▸ Exercise instructions: Filter the records below down to lines containing "scale".

Stored records
= Beginning of Section =

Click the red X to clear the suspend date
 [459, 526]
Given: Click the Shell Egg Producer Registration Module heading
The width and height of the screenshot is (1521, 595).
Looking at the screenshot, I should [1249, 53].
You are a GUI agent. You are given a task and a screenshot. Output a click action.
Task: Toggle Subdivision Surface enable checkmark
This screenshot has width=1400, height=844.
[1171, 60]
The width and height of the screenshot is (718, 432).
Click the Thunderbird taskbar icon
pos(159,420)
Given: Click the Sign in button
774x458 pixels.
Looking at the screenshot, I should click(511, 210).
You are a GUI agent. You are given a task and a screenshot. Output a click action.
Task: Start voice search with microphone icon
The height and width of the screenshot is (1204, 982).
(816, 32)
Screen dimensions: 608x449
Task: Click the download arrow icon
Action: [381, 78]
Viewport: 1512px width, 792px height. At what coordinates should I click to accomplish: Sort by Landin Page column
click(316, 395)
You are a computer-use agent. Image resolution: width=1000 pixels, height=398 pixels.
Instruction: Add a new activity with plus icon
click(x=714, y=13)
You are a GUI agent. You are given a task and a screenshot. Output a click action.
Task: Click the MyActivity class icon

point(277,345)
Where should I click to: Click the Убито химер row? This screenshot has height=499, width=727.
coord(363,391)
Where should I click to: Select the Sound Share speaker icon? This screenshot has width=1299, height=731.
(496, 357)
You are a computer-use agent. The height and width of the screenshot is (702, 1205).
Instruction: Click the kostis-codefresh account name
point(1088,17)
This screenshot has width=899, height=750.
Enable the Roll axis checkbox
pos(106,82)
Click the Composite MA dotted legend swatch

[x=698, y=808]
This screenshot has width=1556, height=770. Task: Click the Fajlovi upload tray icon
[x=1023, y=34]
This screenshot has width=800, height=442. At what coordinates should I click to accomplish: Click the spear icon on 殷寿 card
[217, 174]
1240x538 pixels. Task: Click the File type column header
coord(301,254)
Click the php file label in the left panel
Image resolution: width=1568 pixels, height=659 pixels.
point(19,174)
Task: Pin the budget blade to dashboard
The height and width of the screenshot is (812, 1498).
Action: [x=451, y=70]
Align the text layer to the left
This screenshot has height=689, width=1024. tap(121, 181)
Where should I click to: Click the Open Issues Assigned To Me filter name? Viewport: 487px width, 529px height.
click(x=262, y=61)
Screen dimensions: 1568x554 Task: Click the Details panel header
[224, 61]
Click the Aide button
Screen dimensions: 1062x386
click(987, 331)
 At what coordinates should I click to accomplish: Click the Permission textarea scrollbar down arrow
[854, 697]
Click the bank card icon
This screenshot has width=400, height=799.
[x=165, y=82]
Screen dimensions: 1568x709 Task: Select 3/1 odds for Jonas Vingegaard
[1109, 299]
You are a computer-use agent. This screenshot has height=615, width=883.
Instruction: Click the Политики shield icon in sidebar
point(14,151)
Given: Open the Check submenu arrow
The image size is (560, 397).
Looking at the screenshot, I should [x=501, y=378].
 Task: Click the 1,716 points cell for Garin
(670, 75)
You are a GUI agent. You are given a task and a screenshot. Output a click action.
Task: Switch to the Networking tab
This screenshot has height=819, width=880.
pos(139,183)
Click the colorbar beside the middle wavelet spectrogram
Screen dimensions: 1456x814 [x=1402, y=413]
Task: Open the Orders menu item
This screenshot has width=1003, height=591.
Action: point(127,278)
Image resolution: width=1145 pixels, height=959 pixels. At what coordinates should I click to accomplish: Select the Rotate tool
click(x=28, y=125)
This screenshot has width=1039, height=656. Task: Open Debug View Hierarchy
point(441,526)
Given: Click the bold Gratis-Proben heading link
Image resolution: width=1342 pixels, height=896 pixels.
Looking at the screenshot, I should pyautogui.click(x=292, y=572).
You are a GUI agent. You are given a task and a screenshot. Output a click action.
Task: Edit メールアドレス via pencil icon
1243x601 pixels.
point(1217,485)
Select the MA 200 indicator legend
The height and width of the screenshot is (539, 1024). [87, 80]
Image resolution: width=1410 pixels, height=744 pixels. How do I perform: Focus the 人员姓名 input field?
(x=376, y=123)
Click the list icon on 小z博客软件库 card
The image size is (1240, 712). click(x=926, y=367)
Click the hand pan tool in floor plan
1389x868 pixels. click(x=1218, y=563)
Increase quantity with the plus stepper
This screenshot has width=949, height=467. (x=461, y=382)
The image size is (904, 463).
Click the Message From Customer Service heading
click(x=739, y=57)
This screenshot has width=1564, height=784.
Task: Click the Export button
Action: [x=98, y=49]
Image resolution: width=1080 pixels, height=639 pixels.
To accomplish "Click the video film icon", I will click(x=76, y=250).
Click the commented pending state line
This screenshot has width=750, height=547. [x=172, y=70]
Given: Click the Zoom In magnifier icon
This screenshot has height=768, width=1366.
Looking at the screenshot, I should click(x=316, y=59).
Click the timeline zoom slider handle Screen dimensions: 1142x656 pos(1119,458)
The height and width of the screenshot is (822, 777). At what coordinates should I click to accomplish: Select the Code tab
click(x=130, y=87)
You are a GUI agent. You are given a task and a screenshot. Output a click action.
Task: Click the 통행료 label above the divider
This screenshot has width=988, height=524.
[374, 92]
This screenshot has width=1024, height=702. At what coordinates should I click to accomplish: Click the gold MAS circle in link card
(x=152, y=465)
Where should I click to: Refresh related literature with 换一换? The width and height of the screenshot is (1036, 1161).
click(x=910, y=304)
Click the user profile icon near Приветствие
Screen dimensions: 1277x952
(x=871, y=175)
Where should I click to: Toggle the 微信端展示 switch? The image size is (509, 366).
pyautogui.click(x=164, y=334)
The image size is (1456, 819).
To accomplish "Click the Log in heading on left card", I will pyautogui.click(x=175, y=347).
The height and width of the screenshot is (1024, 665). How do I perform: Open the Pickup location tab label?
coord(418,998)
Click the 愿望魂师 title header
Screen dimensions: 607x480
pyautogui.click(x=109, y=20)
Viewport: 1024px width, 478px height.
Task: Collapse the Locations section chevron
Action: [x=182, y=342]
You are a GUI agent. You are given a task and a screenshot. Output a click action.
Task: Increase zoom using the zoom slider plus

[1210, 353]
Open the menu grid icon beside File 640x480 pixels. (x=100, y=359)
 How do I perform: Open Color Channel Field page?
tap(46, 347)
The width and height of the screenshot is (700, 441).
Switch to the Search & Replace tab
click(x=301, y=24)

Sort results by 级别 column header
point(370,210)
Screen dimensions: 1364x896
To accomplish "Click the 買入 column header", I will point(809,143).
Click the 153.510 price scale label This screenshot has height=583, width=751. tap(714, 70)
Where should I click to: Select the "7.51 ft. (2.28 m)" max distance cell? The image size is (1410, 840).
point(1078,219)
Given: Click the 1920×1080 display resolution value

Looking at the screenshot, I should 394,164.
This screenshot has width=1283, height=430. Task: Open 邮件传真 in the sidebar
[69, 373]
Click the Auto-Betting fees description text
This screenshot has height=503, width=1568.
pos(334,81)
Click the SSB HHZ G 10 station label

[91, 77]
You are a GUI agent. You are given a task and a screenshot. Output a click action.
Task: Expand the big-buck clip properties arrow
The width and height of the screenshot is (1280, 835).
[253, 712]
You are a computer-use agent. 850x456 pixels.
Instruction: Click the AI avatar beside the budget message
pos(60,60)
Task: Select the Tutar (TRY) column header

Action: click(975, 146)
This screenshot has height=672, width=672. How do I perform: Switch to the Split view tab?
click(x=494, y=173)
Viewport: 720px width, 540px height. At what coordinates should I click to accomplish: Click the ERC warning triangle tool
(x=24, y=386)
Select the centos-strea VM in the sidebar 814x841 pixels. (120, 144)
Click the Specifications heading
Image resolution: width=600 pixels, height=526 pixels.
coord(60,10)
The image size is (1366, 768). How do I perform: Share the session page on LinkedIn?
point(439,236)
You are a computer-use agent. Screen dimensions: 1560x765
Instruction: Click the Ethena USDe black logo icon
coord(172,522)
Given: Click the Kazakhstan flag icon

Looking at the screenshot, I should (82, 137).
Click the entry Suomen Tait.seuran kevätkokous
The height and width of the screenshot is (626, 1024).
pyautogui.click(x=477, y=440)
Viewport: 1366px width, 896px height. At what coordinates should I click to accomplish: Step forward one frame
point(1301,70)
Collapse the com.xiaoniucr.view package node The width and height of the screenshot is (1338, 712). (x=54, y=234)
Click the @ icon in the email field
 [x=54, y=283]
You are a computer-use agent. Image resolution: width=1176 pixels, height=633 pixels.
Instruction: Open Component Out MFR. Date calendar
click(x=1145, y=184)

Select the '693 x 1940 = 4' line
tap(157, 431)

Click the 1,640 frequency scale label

= End of Section =

▸ Task solution:
Click the 153.510 price scale label This screenshot has height=583, width=751. tap(714, 70)
Click the 1,640 frequency scale label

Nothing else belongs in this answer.